I have been annoyed by the limited disk space on my Lenovo T500 laptop. It has a scant 150GB SATA drive and just 140GB space left after subtracting the boot partition (~2MB) and the pre-installed rescue OS partition (~10GB). So I bought a new Hitachi 2.5″ 500GB SATA drive from Amazon to replace the existing one.
First I back up the entire disk of 3 partitions to an external USB2 HDD (> 150GB space) using CloneZilla. I have been using CloneZilla as a regular disk-image backup on a monthly basis.
Then I replace the old HDD with the new HDD. After unscrewing just one screw on T500, I remove the HDD cover. Use the hidden black pull tab to pull the old HDD out. Remove all the screws from the carry case and place the new HDD in the carrying case, screw in all four screws, and insert the entire case back into the slot.

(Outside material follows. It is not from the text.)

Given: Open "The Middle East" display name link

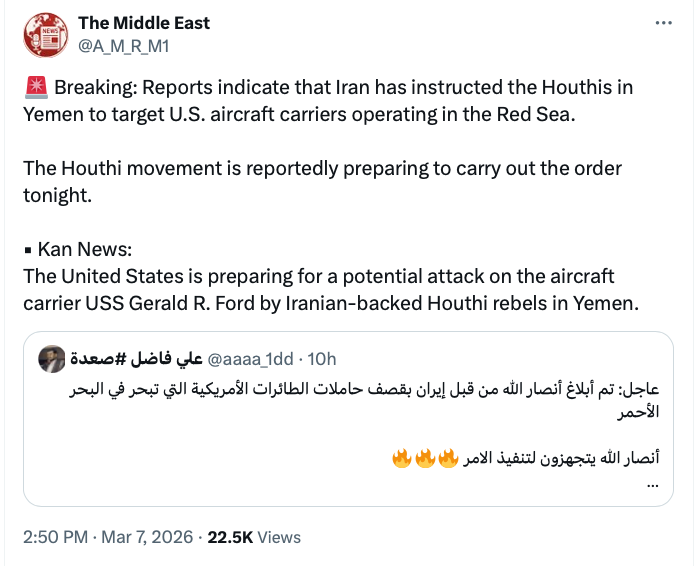Looking at the screenshot, I should (x=144, y=23).
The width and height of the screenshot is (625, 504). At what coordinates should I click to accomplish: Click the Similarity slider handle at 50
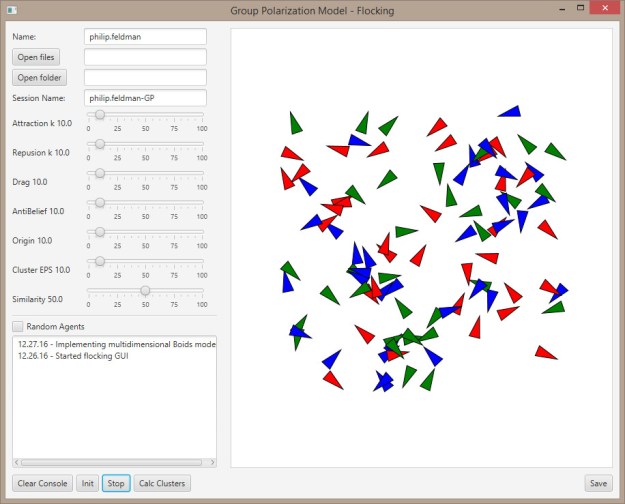click(146, 290)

Next, I restore the contents from the external HDD to the new HDD using CloneZilla. This is the reverse of the first step. It takes about one and a half hour to restore it. When it’s done, the new HDD now has 150GB occupying the entire 500GB drive – not good enough.
The trick now is to enlarge the middle ‘C’ partition which is sandwiched between the first boot partition and the third pre-install rescue OS partition. Click on Start then right-click on the Computer and select Manage. This invokes the Management window. Select Disk Management on the left panel. Then a map of the disk space shows up. Since Vista would not allow you to enlarge the ‘C’ partition with the 3rd partition still there, I first need to delete the 3rd partition. It’s OK because I have a backup copy on the external USB drive. Then I am now free to enlarge the ‘C’ (2nd) partition. Right-click on the ‘C’ partition and select Enlarge. Make sure we allow ~11GB (slight larger than the 10GB disk partition needed to restore) for an unused partition.
Lastly, we need to restore the pre-install rescue OS partition from the external USB HDD to the unused partition using CloneZilla’s local_partition_to_local_partition feature. Then it’s done. Enjoy your big disk drive. Be sure to get an external HDD big enough to back up your new big HDD on a regular basis (every two to four weeks).